» Exercise goal:
Copy the records word for word, from the very start down through the line containing "Action: coord(1038,388)", with both ends included.

Records on finding words and elements:
----
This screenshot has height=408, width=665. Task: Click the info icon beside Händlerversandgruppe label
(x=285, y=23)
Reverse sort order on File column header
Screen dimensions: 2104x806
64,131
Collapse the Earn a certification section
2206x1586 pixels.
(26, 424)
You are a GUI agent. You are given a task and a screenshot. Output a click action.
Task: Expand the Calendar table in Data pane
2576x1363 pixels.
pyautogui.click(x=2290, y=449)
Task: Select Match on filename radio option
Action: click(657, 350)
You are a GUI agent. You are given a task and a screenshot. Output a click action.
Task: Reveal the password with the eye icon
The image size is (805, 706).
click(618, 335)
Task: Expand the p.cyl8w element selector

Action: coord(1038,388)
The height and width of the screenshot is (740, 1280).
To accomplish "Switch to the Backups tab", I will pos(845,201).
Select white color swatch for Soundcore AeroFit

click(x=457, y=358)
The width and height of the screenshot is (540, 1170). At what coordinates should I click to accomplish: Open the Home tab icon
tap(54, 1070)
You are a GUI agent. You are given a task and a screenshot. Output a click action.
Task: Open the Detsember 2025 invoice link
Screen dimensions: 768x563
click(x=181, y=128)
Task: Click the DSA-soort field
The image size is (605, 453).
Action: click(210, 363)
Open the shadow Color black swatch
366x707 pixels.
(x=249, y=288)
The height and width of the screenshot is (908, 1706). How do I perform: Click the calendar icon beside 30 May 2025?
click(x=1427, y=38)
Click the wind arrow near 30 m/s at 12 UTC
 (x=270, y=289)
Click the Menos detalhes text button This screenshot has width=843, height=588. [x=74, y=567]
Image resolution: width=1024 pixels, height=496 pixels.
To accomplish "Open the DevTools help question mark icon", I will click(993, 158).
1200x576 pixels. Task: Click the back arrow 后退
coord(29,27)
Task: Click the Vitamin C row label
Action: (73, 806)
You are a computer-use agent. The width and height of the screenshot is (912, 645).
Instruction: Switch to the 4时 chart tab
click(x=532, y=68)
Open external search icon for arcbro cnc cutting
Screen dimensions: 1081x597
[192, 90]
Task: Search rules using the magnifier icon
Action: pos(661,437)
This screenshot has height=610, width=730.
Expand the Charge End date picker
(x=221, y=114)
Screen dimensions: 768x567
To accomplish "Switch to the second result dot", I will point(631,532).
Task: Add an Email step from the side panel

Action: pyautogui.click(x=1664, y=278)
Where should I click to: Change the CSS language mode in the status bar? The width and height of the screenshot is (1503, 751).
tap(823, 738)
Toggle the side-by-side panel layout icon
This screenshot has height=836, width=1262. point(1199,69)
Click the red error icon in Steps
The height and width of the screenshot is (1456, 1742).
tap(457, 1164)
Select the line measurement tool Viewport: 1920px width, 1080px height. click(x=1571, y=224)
----
» Response to this task:
This screenshot has height=408, width=665. Task: Click the info icon beside Händlerversandgruppe label
(x=285, y=23)
Reverse sort order on File column header
Screen dimensions: 2104x806
64,131
Collapse the Earn a certification section
2206x1586 pixels.
(26, 424)
You are a GUI agent. You are given a task and a screenshot. Output a click action.
Task: Expand the Calendar table in Data pane
2576x1363 pixels.
pyautogui.click(x=2290, y=449)
Task: Select Match on filename radio option
Action: click(657, 350)
You are a GUI agent. You are given a task and a screenshot. Output a click action.
Task: Reveal the password with the eye icon
The image size is (805, 706).
click(618, 335)
Task: Expand the p.cyl8w element selector

Action: coord(1038,388)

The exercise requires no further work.